#### DOCUMENT SEGMENT

My week was intense. I felt so much like the warbler that found it’s way into our house and suddenly realized it was trapped. And then spent a bunch of energy flitting around looking for the exit sign while inadvertently bashing it’s head on the windows, attracted to the promise of what lay on the other side, but unable to travel that enticing direct route to get there. Then being chased, pursued, and finally caught and held by something larger. Something that it didn’t fully understand.
I busted my little buns in the garden this week. I wasn’t the only one busting buns; also Eric, sometimes the kids, and more often than not our farm neighbors and devoted helpers, Jesse and Hannah. A tremendous amount of work went down. Sweet potatoes were planted. All varieties of peppers and eggplant were transplanted. Ginger. Watermelons. Muskmelons. Zucchini. We cultivated. We pulled weeds. We got sunburned. By Thursday afternoon, we had accomplished so much and we were all pooped and ready for a break. And blessing of all blessings, in rolled the thunder, lightning, and dark clouds. And then the deluge. (Can you hear the porch swing creaking and long gulp-y swallows of some type of carbonated, fermented beverage?)

########
#### DATA FOR ANALYSIS

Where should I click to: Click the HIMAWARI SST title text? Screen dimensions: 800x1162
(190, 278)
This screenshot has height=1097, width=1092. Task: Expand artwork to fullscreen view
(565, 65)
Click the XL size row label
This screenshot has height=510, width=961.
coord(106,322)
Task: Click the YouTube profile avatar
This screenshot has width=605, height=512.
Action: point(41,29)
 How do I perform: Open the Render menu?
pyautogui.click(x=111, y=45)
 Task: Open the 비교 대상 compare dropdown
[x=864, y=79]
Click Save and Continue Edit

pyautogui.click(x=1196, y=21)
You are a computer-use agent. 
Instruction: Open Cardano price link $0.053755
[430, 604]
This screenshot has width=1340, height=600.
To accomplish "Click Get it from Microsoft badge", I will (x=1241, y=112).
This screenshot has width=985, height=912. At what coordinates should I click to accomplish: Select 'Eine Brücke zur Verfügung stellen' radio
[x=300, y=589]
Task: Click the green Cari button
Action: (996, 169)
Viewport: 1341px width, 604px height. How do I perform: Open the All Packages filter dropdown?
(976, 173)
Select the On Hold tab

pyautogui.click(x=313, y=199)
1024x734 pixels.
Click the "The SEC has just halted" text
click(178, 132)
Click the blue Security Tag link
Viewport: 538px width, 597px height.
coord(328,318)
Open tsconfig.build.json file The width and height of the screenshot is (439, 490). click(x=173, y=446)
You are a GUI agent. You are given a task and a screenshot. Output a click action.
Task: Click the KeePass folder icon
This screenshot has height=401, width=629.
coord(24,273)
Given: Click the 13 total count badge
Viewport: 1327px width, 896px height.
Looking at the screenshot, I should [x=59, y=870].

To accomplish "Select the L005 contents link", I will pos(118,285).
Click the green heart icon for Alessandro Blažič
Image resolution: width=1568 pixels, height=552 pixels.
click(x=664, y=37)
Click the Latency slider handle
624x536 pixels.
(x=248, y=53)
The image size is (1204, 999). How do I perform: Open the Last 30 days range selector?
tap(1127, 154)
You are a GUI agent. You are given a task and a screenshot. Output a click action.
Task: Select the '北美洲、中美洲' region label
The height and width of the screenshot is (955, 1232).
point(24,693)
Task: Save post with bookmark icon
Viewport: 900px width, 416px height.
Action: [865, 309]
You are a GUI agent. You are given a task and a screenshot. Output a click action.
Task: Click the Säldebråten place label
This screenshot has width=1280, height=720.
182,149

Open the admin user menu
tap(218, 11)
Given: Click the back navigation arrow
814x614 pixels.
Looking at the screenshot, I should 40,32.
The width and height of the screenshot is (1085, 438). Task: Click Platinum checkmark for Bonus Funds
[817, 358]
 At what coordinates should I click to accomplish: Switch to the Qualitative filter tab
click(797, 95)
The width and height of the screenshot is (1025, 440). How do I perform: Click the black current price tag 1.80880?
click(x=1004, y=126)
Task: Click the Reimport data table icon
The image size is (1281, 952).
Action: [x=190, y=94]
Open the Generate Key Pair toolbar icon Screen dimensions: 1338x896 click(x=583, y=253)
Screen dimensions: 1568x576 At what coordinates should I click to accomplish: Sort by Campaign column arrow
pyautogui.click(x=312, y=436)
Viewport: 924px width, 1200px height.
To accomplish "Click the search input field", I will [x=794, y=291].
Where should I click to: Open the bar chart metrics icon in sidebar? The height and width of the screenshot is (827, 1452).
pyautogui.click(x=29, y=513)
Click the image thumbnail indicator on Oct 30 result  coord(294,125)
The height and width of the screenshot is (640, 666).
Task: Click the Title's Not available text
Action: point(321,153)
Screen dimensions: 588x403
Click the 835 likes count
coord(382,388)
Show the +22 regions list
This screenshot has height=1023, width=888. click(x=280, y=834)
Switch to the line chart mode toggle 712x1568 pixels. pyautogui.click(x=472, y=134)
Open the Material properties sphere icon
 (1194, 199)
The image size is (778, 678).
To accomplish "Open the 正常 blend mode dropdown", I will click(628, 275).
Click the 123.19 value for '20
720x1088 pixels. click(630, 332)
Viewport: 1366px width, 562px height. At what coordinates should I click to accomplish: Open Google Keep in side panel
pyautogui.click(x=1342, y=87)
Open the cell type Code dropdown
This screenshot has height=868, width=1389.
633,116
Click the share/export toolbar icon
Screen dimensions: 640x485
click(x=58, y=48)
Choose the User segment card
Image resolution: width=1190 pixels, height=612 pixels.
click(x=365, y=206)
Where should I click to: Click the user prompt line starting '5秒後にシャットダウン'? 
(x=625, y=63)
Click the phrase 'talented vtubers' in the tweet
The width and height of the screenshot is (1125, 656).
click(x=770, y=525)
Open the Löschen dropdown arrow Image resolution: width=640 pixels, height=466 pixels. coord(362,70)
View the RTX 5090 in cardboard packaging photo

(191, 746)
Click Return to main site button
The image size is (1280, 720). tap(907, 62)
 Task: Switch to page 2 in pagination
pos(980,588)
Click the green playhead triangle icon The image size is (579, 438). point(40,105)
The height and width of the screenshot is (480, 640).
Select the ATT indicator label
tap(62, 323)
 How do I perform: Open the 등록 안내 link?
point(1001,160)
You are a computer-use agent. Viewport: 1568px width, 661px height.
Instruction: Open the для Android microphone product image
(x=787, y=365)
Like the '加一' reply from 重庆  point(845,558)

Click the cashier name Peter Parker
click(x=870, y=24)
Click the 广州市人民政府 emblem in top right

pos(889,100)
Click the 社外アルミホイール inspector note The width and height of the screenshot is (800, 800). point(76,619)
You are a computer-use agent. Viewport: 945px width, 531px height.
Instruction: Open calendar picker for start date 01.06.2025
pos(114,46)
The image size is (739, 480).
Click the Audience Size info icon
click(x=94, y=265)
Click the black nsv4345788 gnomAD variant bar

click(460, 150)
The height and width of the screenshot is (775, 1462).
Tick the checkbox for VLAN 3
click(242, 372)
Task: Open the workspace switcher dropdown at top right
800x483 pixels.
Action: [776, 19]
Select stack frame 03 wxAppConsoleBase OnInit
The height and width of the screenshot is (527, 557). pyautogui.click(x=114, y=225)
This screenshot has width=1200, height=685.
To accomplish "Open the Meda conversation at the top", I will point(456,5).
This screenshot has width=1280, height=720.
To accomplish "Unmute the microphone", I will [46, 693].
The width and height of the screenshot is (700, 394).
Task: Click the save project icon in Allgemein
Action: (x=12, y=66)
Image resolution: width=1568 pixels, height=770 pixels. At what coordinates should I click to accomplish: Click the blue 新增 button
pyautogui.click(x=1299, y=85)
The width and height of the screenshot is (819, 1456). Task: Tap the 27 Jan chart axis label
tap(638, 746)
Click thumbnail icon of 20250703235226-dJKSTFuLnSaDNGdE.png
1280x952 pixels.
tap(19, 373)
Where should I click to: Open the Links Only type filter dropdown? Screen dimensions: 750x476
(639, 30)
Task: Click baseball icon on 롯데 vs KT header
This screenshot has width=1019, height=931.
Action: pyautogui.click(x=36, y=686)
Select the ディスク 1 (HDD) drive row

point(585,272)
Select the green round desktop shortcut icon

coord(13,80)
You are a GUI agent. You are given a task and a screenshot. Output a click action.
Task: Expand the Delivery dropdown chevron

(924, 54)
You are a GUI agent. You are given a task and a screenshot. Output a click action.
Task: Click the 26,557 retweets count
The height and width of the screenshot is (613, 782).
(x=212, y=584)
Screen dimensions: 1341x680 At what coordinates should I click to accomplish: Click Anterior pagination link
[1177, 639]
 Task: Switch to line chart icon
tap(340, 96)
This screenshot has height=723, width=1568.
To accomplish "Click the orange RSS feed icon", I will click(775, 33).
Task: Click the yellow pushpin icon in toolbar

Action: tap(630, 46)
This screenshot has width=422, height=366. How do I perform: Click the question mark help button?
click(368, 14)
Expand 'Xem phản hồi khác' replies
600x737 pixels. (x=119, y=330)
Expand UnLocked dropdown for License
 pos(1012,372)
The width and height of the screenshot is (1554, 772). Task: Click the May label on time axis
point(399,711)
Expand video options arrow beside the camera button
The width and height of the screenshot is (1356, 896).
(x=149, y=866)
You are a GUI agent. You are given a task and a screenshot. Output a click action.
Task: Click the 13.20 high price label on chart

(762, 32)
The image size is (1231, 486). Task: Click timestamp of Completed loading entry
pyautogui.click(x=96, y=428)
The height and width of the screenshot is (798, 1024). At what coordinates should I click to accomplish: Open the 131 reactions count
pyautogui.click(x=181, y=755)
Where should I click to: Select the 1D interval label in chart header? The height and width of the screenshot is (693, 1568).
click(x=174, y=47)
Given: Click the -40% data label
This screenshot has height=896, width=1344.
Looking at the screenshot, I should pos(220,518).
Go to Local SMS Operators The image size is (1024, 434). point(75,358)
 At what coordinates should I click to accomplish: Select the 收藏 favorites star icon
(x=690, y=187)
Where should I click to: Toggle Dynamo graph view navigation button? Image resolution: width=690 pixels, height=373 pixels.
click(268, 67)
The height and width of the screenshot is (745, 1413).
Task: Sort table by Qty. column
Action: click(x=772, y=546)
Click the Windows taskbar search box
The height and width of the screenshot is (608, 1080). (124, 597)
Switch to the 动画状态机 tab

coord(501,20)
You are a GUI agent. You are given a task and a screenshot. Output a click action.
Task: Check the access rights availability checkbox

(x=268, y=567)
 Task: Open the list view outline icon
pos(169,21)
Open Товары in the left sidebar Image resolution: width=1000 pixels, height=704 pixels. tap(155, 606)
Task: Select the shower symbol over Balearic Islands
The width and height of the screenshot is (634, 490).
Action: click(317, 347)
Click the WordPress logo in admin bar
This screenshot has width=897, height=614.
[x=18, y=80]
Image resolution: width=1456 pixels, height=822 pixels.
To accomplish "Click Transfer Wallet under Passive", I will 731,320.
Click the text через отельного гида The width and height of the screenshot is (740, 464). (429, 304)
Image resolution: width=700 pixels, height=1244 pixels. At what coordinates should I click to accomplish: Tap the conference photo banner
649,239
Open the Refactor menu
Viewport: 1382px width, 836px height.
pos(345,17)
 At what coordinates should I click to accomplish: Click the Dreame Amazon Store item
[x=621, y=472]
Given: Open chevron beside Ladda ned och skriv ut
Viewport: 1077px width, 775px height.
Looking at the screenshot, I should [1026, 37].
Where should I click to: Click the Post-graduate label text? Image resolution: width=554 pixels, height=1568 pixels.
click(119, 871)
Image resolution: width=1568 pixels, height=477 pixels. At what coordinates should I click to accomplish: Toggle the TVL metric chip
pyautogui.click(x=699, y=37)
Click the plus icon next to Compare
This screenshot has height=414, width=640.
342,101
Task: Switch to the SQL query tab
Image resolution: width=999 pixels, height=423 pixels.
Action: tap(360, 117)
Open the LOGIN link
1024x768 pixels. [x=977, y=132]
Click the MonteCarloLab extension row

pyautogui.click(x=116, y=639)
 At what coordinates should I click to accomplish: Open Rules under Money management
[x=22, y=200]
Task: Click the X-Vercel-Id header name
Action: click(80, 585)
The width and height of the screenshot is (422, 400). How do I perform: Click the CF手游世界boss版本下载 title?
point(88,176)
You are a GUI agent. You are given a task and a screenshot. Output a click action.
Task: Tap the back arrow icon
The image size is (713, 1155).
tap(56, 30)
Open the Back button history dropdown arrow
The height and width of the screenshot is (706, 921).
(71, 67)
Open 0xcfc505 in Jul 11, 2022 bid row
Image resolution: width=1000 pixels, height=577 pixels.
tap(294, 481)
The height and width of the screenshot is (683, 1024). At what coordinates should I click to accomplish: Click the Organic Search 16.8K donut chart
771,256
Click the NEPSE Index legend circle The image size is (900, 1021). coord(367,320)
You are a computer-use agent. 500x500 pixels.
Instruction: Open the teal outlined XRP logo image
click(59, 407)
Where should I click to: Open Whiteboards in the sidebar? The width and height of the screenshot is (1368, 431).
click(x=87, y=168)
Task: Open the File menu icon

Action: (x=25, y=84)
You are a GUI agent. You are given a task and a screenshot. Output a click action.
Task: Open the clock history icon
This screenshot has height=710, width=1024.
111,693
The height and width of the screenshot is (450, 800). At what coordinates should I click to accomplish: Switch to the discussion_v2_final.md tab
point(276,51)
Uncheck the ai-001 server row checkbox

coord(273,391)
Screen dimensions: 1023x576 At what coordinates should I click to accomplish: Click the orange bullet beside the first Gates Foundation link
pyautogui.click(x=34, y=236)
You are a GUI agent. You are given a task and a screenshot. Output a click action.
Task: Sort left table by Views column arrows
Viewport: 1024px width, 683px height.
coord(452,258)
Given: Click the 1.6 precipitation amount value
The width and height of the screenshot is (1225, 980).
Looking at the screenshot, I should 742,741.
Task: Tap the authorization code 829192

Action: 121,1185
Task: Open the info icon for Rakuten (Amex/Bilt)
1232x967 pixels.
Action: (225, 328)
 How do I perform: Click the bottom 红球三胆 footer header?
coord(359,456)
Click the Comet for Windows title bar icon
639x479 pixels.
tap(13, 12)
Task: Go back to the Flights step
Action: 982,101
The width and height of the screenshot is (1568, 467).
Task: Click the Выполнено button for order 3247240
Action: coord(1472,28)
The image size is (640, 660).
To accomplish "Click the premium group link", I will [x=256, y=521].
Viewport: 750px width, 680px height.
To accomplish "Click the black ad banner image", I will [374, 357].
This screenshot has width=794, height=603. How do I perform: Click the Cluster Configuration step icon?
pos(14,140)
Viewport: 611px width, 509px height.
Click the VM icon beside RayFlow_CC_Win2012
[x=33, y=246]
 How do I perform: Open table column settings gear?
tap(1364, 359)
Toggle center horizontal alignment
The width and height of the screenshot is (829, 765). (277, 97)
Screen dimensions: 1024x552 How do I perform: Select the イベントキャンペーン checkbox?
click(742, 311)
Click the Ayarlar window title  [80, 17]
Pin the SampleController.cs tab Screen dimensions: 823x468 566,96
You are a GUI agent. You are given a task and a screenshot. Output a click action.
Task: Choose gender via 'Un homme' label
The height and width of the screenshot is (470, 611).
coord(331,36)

########

WHAT YOU ARE ASKED TO DO
Continue the post about the week of garden work, starting right after its last sentence.

RESULT OF THE TASK
It rained hard. By evening, when the rain subsided, enough rain had fallen to bring the small creeks up in a flash flood. My wool sheep happened to be on the other side of a raging “branch”, so including them in the evening rounds wasn’t an option. But I just figured all was well and instead went with Eric to lend a hand with his chores: moving the big flock/herd of sheep and cows, collecting eggs, loving on the dog, feeding the chicks and goslings. All the critters in that circuit were peaceful and glistening following the storm. So we do the chores and head to the house and call it a day. Friday morning, also known as “harvest day”, rolls around. Before heading up to the gardens, and since the raging torrents had subsided, I went over to check on my sweet little wool sheep. My most skittish ewe, presumably from the fear of the intense storm, had likely spooked and had gotten herself tangled in our electrified net fencing,,, and was dead. Not at all what I was expecting to find waiting for me on that otherwise beautiful morning. (Here the little bird begins bashing it’s head on the window, trying to understand why it can’t get out.)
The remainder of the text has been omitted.